I'm a mid-level data scientist, 5 years in, mostly doing experimentation and modeling work but I've been leaning heavier into deployment and MLOps over the last year. I want to make the full jump to ML engineer.
My concern: leveling. Every DS-to-MLE thread I find is from 2021 and the market is different now. Are companies taking DS experience at face value when leveling for MLE roles, or are they treating it like a fresh hire?
Specific questions: Do they count my years of experience or run me through the same L3/L4 pipeline as a new grad? How much of the coding bar is actually different from what I already do? Is it worth positioning at the intersection ("ML Platform DS") vs. committing to the full MLE label?

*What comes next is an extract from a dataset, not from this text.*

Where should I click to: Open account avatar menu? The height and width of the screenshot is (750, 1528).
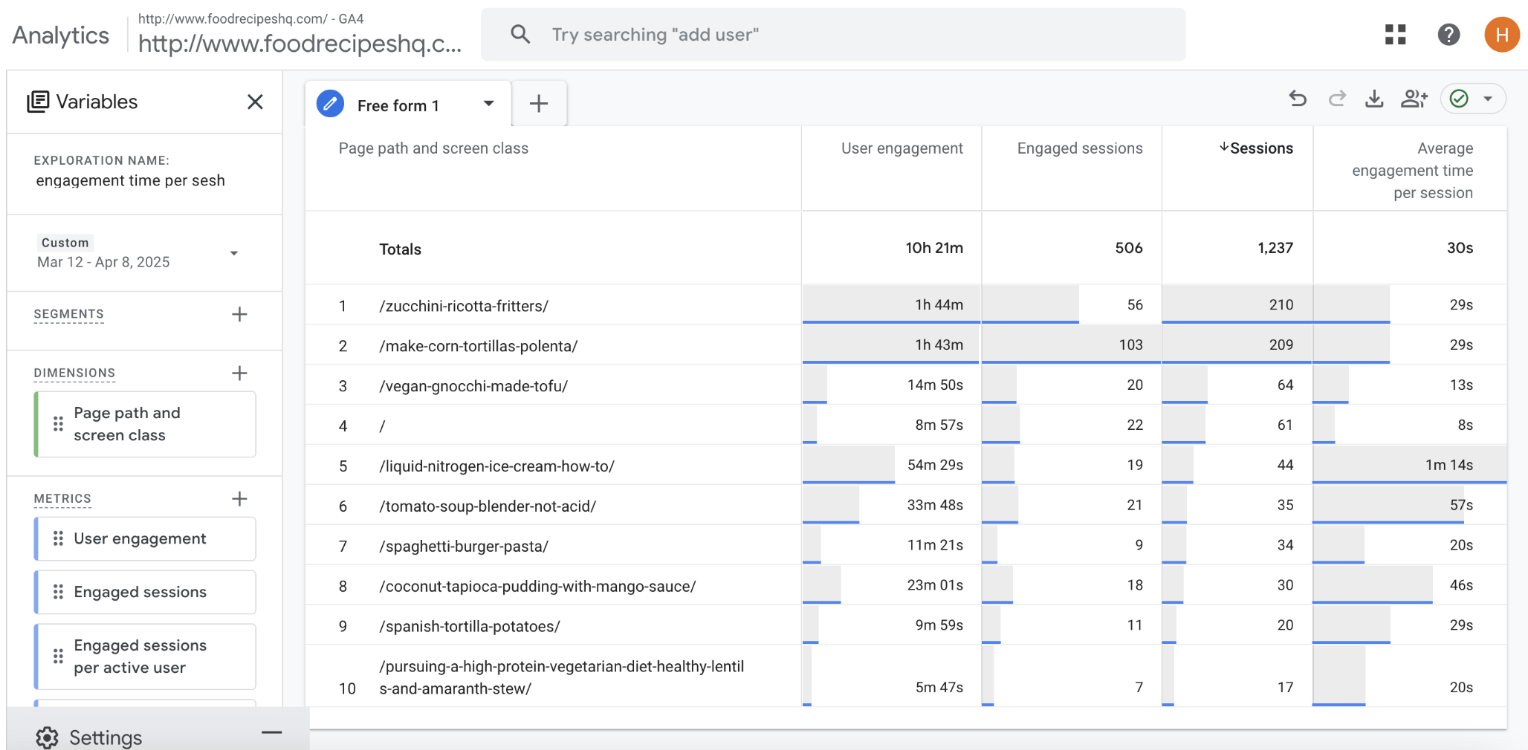tap(1501, 33)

Not fishing for a pep talk, actually want the data.
4 replies
ml_mike
made this switch 3 years ago, here's what actually happened. most companies leveled me one notch down: i came in as senior DS, got offers at mid-level MLE. one company leveled me equivalently because i had production deployment work to show. the coding bar is real: you need to be solid on systems design basics, not just model architecture. if your current work is jupyter-only that's the gap to close first.
ds_dmitri
this is exactly what i needed. one level down is what i assumed, good to have a sanity check. i've been doing actual deployments but on a small team so the scale signals aren't great. will focus on that angle.
backend_bekah
from the other side: backend eng who interviewed a lot of DS-to-MLE folks. the thing that actually differentiates them is whether they've thought about failure modes in production. anyone can explain a model. can you explain what happens when the feature store is stale, or when there's training-serving skew you didn't catch? that's the MLE question underneath the MLE question.
numbers_only
small n but: 4 DS-to-MLE offers i know personally, 2024-2025. 3 of them came in one level down. 1 came in equivalent because they had shipped something that handled 10k+ req/sec. the threshold seems to be production load you can actually cite.